As the MISO region transitions to a more diverse fuel mix, natural gas will play a bigger role in generating electricity. MISO’s generation interconnection queue process, which ensures the reliable interconnection of proposed power plants, has seen a 200 percent increase in natural gas projects over the past two years, with 20,000 megawatts of active natural gas projects in the queue.
With natural gas generation playing a bigger role in MISO, we are increasing our coordination with the gas industry to ensure that plants have the fuel they need. Since 2002 MISO has been actively engaged with our gas pipelines and created the Electric & Natural Gas Coordination Task Force in October 2012. Following the winter of 2014, MISO took steps to gain better visibility into the gas pipeline system to help our operators in the control room know which gas units would be available to meet demand. Most recently, we worked with stakeholders to better align our energy market schedules with the gas industry’s market schedules.

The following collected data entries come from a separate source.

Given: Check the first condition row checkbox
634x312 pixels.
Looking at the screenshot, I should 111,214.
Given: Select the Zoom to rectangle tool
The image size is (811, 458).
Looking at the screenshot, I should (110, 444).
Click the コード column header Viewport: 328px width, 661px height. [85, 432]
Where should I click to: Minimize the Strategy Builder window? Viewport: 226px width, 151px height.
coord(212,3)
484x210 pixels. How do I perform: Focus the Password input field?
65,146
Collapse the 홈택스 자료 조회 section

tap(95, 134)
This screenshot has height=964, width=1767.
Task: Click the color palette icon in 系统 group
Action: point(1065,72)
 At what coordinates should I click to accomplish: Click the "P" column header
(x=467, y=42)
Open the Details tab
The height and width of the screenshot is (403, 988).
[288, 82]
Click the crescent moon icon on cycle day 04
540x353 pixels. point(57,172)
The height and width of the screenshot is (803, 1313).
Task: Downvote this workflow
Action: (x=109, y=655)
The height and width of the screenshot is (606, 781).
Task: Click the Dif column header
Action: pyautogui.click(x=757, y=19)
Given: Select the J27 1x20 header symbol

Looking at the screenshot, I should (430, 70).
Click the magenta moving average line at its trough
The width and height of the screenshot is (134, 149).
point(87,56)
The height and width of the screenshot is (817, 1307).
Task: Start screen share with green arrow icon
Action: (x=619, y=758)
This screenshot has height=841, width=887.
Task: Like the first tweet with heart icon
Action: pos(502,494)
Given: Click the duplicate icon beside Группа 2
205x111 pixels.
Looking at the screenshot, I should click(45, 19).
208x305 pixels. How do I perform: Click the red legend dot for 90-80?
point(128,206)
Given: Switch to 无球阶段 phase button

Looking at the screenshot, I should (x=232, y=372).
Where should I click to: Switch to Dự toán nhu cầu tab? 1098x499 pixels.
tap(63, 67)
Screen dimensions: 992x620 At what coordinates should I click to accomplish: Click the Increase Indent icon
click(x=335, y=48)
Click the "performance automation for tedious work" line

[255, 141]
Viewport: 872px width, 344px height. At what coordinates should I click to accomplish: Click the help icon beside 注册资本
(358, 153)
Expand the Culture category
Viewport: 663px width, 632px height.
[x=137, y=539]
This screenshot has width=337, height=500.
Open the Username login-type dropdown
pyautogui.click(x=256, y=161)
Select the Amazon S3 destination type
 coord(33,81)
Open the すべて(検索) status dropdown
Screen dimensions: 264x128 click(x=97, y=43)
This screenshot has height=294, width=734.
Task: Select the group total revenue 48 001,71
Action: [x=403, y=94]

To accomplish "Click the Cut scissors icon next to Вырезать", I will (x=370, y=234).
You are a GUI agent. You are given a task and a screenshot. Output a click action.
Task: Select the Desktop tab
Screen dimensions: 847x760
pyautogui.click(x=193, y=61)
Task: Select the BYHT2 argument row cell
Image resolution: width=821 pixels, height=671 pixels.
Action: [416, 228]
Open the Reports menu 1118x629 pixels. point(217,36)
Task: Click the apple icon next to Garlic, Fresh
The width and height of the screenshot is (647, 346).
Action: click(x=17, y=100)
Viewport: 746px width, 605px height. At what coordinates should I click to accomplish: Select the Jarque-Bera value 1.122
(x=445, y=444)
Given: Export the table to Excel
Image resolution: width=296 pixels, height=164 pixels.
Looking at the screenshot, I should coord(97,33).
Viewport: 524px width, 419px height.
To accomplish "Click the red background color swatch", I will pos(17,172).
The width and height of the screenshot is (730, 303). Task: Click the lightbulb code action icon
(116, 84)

But our efforts aren’t solely focused on the challenges of today. Part of MISO’s role is to provide our members with insights into future power system operation as they make business decisions for tomorrow. When we first looked at the impact of the Clean Power Plan, the consensus from our stakeholders – including member companies and state utility regulators – was to perform a study of the total impact of the rule, including new infrastructure needed to comply in a way that is both cost-effective and reliable.
Given the complexity of the rule and the growing interdependence of the electric and gas industries, there was no quick way to do this. In preparation for the assessment of the final Clean Power Plan, MISO is developing an analytical framework to provide a better view of how the proposed regulations will impact reliability and economics of our region.
Using this framework, we’re able to provide a sophisticated analysis of both a regional and state-by-state view of the total impact of the rule – what plants are at risk of retiring, what generation could replace them, what kind of electric and gas infrastructure expansion is needed to serve those new plants and what are the indicative costs and schedule to achieve that expansion. It’s a comprehensive look, designed to help states and generators begin to formulate their plans for compliance with the Clean Power Plan.
Our ongoing assessment of the draft rule is expected to be completed by August. Once the final version of the Clean Power Plan is released, we will review the rule with stakeholders and begin the work to fully assess its impacts.
MISO’s role is to make the electric system as efficient as possible. By doing this we ensure a reliable grid and least cost power for customers in our region. As the generation mix evolves, the methodology we’ve developed to evaluate the Clean Power Plan will allow us to continue to focus on how we optimize the electric grid while evaluating both electric and gas infrastructure requirements for our members to make smart decisions for their customers.
It is clear that the energy landscape will continue to evolve as MISO and stakeholders plan for the future. Through careful work with utilities, regulators and other stakeholders, MISO is well positioned to build the analytical framework that helps provide the best information to decision-makers in a timely manner.
John Lawhorn is Senior Director of Economic and Policy Studies for MISO. He oversees MISO’s economic assessments and evaluation of transmission planning, as well as special strategic studies such as the impact of all proposed environmental legislation and regulations.